10) "Harold & Kumar Go to White Castle" -- Ecstatically silly entertainment, made by a director (Danny Leiner) who recognizes the durability of the road movie (as well as the inherent charm of observant Jewish stoners). And from now on, whenever you see a teen comedy, you'll have a new game to play: "Spot the Nonwhite Sidekick Tucked In to Show How Progressive a Filmmaker Is." Leiner has changed the rules, so deftly that people almost didn't notice.
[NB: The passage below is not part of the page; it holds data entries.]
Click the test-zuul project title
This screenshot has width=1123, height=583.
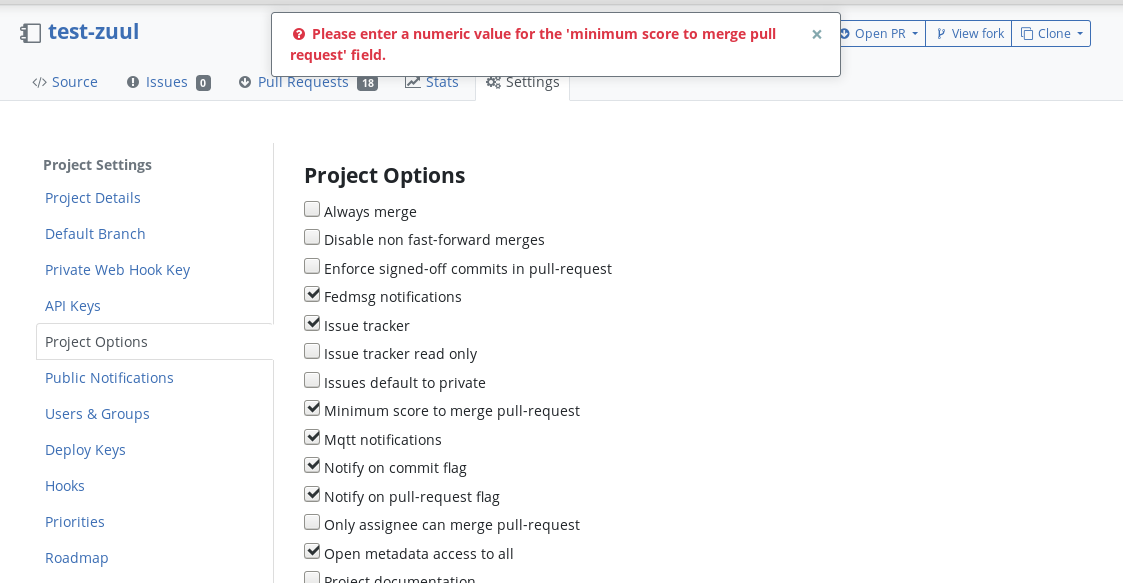click(x=93, y=32)
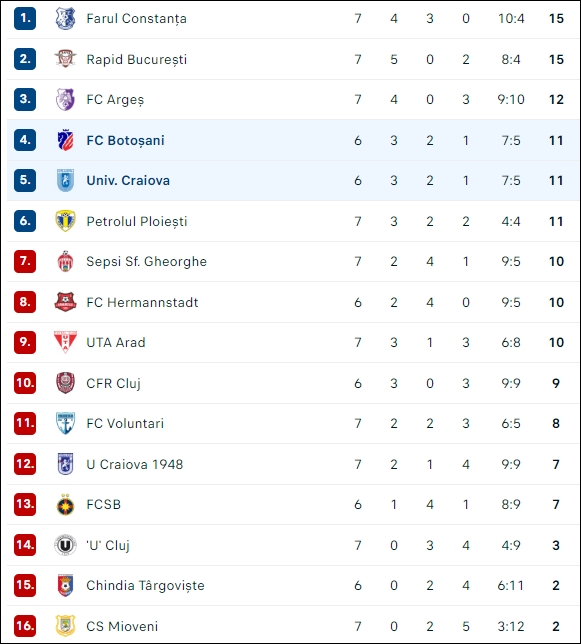Click the UTA Arad triangular crest
581x644 pixels.
tap(65, 342)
Honorable mentions: And now, with the toughest part of list making behind us, the fun begins. Here are the also-rans, many of which might easily have found their way onto the list above. These are pictures that, taken together, reflect the sheer damned variety that the movies still give us, year in and year out, even when we start to wonder if maybe we've seen it all: Tsai Ming-Liang's "Goodbye, Dragon Inn," Alejandro Amenábar's "The Sea Inside," Catherine Breillat's "Anatomy of Hell," Jim Fields and Michael Gramaglia's "End of the Century: The Story of the Ramones," George Hickenlooper's "Mayor of the Sunset Strip," Taylor Hackford's "Ray," John Waters' "A Dirty Shame," Vincent Gallo's "The Brown Bunny," Quentin Tarantino's "Kill Bill, Vol. 2," Jean-Paul Rappeneau's "Bon Voyage," Charles Stone III's "Mr. 3000," Richard Loncraine's "Wimbledon," Ondi Timoner's "DiG!" Andrew Lau and Alan Mak's "Infernal Affairs," Byambasuren Davaa and Luigi Falorni's "The Story of the Weeping Camel," Nickolas Perry and Harry Thomason's "The Hunting of the President," Richard Eyre's "Stage Beauty," István Szabó's "Being Julia," Joshua Marston's "Maria Full of Grace."